## WORK TO BE COMPLETED
The records that follow are to be reproduced verbatim.

## MATERIALS PROVIDED
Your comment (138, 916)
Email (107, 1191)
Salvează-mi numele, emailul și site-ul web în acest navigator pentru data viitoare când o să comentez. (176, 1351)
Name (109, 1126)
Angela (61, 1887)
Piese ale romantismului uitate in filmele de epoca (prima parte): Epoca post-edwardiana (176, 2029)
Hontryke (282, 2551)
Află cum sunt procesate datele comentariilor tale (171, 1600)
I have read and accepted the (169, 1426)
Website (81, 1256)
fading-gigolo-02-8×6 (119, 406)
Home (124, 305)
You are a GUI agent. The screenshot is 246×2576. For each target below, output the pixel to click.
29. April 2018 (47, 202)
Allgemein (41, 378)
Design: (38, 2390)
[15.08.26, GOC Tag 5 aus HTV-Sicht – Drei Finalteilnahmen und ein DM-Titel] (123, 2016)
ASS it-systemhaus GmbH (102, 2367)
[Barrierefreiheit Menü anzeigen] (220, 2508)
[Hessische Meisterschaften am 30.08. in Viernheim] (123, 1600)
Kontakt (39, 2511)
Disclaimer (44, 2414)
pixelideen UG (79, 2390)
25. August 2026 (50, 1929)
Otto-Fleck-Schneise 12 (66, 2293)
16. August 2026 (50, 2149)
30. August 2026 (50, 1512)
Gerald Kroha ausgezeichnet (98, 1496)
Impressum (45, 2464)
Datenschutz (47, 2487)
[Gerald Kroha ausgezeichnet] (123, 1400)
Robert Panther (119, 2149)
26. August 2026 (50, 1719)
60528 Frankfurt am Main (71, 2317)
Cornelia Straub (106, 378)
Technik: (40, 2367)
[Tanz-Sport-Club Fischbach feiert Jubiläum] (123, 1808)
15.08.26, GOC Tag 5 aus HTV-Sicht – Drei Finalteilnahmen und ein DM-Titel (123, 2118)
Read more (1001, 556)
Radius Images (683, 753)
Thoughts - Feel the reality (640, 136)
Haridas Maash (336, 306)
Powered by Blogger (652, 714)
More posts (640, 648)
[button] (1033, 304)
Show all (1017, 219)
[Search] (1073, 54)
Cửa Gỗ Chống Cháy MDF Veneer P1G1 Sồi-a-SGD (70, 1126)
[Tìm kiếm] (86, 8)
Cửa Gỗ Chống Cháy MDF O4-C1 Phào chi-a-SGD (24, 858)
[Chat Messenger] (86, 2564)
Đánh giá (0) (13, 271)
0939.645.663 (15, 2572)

## TASK RESPONSE
Your comment (138, 916)
Email (107, 1191)
Salvează-mi numele, emailul și site-ul web în acest navigator pentru data viitoare când o să comentez. (176, 1351)
Name (109, 1126)
Angela (61, 1887)
Piese ale romantismului uitate in filmele de epoca (prima parte): Epoca post-edwardiana (176, 2029)
Hontryke (282, 2551)
Află cum sunt procesate datele comentariilor tale (171, 1600)
I have read and accepted the (169, 1426)
Website (81, 1256)
fading-gigolo-02-8×6 (119, 406)
Home (124, 305)
You are a GUI agent. The screenshot is 246×2576. For each target below, output the pixel to click.
29. April 2018 (47, 202)
Allgemein (41, 378)
Design: (38, 2390)
[15.08.26, GOC Tag 5 aus HTV-Sicht – Drei Finalteilnahmen und ein DM-Titel] (123, 2016)
ASS it-systemhaus GmbH (102, 2367)
[Barrierefreiheit Menü anzeigen] (220, 2508)
[Hessische Meisterschaften am 30.08. in Viernheim] (123, 1600)
Kontakt (39, 2511)
Disclaimer (44, 2414)
pixelideen UG (79, 2390)
25. August 2026 (50, 1929)
Otto-Fleck-Schneise 12 (66, 2293)
16. August 2026 (50, 2149)
30. August 2026 (50, 1512)
Gerald Kroha ausgezeichnet (98, 1496)
Impressum (45, 2464)
Datenschutz (47, 2487)
[Gerald Kroha ausgezeichnet] (123, 1400)
Robert Panther (119, 2149)
26. August 2026 (50, 1719)
60528 Frankfurt am Main (71, 2317)
Cornelia Straub (106, 378)
Technik: (40, 2367)
[Tanz-Sport-Club Fischbach feiert Jubiläum] (123, 1808)
15.08.26, GOC Tag 5 aus HTV-Sicht – Drei Finalteilnahmen und ein DM-Titel (123, 2118)
Read more (1001, 556)
Radius Images (683, 753)
Thoughts - Feel the reality (640, 136)
Haridas Maash (336, 306)
Powered by Blogger (652, 714)
More posts (640, 648)
[button] (1033, 304)
Show all (1017, 219)
[Search] (1073, 54)
Cửa Gỗ Chống Cháy MDF Veneer P1G1 Sồi-a-SGD (70, 1126)
[Tìm kiếm] (86, 8)
Cửa Gỗ Chống Cháy MDF O4-C1 Phào chi-a-SGD (24, 858)
[Chat Messenger] (86, 2564)
Đánh giá (0) (13, 271)
0939.645.663 (15, 2572)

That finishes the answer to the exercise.